[Collected data entries]
======
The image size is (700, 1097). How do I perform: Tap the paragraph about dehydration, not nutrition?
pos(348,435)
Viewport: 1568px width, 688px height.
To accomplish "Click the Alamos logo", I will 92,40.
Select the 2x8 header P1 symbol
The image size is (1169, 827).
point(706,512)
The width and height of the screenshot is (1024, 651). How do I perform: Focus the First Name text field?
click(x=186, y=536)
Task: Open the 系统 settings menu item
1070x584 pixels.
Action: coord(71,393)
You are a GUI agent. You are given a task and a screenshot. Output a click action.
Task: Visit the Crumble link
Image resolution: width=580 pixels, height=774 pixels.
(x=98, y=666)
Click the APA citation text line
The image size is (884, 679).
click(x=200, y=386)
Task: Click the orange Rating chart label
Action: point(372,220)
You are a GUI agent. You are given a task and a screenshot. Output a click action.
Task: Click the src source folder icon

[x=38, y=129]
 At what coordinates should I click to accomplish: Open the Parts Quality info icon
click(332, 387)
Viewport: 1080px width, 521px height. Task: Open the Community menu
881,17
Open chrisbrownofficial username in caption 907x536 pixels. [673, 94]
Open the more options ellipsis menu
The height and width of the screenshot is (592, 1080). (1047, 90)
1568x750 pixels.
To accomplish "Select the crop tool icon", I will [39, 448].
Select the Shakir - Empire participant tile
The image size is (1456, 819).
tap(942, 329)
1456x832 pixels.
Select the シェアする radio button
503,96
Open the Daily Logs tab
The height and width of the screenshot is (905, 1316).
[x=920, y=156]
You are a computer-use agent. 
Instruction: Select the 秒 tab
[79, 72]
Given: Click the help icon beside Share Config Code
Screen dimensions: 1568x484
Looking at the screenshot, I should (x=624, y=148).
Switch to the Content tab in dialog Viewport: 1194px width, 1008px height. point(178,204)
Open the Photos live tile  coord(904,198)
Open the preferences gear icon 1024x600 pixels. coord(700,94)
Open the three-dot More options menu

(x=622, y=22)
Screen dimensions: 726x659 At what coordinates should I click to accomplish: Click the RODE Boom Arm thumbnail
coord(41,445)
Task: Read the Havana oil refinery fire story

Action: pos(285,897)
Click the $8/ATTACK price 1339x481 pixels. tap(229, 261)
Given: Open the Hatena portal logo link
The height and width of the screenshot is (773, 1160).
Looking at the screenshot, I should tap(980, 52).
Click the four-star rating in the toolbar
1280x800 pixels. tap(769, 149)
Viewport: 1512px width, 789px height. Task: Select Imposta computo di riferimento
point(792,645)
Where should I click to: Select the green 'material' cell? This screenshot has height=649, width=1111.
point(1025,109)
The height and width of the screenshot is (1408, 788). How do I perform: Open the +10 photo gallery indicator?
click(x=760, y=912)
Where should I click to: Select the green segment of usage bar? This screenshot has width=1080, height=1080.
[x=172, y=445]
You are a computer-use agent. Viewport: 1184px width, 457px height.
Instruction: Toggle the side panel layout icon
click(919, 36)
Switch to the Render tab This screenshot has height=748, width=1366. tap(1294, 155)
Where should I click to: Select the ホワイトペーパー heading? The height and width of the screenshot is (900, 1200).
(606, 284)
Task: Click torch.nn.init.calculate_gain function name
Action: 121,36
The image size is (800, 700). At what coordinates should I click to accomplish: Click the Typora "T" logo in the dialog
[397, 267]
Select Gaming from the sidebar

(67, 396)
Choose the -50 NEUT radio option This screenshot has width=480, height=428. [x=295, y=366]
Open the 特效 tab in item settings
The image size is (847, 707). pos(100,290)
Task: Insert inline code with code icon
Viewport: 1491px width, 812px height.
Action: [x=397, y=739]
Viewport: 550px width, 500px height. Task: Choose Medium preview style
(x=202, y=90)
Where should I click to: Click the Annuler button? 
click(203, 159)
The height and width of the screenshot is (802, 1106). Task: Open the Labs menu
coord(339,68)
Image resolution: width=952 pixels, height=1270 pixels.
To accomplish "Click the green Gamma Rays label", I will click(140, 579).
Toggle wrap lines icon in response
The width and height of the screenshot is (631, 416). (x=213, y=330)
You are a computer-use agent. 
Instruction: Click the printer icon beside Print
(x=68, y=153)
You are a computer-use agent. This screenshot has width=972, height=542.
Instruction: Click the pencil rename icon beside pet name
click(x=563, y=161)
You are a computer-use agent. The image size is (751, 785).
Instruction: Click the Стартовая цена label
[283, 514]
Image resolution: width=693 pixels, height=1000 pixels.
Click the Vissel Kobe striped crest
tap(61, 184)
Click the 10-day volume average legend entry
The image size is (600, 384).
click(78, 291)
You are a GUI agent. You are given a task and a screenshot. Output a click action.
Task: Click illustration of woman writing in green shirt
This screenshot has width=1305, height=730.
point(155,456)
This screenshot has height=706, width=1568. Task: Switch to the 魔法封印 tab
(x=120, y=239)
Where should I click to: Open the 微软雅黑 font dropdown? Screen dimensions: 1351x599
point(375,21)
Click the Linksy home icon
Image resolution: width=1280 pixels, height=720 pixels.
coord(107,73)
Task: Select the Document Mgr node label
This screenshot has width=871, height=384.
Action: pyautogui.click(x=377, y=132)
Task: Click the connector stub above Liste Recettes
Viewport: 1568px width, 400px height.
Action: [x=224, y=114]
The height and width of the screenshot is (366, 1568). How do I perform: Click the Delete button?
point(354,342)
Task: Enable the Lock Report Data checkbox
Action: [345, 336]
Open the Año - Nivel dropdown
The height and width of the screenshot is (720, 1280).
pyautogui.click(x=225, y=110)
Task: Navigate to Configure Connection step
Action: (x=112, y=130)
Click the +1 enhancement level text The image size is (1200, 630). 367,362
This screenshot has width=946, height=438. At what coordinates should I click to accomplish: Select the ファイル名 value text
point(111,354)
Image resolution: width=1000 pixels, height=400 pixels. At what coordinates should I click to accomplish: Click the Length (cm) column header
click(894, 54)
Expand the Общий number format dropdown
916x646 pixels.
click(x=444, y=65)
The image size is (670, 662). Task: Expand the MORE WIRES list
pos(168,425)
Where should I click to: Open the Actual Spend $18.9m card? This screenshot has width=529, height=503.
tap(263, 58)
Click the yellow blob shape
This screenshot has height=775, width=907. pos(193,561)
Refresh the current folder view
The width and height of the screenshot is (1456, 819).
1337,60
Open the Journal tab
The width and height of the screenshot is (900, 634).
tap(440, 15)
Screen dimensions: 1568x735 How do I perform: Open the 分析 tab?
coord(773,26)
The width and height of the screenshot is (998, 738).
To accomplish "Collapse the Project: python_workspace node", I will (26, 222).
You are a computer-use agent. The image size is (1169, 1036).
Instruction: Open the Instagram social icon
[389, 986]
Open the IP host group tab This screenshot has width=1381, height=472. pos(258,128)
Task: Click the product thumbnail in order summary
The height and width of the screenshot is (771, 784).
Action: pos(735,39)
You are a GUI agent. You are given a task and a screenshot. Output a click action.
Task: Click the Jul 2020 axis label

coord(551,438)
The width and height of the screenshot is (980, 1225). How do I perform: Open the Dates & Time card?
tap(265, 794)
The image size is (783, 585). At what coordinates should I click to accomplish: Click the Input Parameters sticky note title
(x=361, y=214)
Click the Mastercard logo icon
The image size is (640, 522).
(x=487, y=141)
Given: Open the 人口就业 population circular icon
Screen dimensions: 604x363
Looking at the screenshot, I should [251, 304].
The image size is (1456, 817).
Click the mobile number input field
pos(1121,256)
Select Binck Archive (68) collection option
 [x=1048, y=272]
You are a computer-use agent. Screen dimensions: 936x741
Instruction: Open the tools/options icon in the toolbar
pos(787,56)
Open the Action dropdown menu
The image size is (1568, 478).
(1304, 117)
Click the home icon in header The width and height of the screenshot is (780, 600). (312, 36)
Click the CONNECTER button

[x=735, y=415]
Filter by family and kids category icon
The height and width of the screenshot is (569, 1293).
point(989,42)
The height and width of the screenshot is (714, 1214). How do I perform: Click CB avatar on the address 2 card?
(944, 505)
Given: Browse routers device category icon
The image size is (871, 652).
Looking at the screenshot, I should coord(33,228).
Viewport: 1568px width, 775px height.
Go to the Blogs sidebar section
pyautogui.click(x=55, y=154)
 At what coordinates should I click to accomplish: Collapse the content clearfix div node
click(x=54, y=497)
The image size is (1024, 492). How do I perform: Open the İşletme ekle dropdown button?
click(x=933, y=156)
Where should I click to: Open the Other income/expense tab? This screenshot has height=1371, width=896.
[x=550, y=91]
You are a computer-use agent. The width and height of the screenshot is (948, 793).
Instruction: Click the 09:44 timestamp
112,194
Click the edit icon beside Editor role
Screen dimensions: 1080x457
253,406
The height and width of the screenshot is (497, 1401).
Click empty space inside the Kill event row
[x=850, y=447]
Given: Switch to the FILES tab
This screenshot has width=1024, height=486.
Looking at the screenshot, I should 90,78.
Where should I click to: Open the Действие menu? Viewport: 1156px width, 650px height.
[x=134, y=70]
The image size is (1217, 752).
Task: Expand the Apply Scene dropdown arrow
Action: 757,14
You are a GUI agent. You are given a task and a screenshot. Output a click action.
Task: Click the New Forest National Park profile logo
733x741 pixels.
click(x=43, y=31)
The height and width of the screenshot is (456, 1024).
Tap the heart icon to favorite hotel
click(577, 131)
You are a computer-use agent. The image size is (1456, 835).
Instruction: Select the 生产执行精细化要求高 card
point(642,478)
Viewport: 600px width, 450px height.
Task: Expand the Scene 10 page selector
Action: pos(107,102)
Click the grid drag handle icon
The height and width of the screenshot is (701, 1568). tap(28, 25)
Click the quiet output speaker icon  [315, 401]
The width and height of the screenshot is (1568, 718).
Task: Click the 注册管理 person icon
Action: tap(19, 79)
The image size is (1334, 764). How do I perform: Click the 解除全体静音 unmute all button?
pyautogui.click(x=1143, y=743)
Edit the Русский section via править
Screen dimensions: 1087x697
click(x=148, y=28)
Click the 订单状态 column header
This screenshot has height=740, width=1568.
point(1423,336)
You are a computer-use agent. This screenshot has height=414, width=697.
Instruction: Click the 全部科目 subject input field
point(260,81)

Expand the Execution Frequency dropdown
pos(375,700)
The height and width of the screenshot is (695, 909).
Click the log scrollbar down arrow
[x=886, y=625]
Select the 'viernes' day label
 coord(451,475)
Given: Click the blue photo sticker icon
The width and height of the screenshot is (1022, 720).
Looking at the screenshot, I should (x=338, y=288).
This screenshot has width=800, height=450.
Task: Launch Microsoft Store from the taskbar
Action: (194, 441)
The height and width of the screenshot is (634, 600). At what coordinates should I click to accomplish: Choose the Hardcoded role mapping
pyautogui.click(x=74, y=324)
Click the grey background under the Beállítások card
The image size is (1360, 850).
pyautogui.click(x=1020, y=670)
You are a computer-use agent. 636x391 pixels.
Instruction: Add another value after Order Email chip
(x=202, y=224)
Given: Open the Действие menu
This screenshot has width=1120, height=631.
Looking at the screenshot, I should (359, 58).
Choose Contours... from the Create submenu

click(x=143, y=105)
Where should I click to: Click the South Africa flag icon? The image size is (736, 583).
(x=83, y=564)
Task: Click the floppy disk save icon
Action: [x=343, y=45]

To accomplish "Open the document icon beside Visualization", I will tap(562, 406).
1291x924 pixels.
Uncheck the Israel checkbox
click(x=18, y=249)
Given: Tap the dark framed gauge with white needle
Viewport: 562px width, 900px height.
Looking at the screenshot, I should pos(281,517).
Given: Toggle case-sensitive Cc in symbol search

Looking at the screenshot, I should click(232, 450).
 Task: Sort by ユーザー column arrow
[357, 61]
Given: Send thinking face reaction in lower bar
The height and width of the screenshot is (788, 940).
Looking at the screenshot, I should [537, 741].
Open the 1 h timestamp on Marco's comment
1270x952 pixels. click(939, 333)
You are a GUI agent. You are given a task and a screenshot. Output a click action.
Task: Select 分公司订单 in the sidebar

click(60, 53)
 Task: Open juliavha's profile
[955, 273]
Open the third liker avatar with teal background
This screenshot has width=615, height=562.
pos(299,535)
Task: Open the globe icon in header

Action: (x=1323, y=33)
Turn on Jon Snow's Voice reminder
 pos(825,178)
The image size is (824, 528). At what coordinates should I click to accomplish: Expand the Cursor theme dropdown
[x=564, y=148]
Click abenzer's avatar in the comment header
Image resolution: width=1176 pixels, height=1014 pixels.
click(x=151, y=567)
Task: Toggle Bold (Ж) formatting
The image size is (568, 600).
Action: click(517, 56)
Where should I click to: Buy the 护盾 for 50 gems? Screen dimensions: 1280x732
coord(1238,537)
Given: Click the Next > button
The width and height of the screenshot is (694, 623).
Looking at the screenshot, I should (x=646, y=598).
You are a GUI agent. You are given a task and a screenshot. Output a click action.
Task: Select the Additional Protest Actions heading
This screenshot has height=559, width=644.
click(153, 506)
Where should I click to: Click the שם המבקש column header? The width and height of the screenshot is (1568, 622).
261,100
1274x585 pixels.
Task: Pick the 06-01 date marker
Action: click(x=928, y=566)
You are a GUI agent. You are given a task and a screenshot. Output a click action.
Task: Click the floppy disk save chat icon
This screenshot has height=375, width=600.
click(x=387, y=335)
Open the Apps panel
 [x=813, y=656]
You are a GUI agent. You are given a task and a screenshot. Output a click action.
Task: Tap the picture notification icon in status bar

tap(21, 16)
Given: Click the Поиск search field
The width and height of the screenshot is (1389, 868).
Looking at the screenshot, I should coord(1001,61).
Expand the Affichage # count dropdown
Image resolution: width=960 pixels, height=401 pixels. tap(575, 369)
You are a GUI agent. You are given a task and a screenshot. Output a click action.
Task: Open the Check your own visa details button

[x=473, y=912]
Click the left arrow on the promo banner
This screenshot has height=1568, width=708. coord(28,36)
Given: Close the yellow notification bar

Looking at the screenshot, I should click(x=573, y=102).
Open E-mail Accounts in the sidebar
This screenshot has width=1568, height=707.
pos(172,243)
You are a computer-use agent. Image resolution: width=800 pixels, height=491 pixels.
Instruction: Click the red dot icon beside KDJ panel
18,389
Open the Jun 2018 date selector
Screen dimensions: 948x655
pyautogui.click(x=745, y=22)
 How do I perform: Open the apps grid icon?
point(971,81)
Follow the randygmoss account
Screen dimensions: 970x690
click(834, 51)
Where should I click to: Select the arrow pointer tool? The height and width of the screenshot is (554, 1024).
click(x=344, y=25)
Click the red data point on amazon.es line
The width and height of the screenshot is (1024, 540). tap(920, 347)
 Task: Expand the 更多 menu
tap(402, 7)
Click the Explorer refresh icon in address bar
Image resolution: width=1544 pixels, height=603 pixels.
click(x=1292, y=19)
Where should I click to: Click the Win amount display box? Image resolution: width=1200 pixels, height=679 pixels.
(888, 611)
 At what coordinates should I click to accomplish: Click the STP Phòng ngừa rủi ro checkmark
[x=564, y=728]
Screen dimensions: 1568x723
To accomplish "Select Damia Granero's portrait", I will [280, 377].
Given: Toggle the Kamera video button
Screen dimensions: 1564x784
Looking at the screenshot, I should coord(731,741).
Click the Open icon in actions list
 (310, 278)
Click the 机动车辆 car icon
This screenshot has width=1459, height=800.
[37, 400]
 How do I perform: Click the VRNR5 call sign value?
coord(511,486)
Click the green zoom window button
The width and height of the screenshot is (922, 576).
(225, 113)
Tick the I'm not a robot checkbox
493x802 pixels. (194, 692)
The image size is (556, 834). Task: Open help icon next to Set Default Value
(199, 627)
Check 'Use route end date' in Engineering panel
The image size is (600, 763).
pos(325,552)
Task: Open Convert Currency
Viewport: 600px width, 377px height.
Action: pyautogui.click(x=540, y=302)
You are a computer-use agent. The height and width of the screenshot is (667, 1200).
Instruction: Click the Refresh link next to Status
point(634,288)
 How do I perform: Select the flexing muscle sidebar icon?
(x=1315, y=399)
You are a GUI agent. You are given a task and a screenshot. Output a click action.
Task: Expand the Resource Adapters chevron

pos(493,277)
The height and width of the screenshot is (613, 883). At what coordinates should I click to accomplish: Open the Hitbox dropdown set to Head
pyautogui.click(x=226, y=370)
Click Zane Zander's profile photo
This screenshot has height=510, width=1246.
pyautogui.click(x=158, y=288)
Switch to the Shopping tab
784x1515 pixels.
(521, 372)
======
:: DESCRIPTION OF THE TASK ::
The word "tile" may appear in several lines of the data; copy every line where it does.

:: TASK OUTPUT ::
Select the Shakir - Empire participant tile
Open the Photos live tile  coord(904,198)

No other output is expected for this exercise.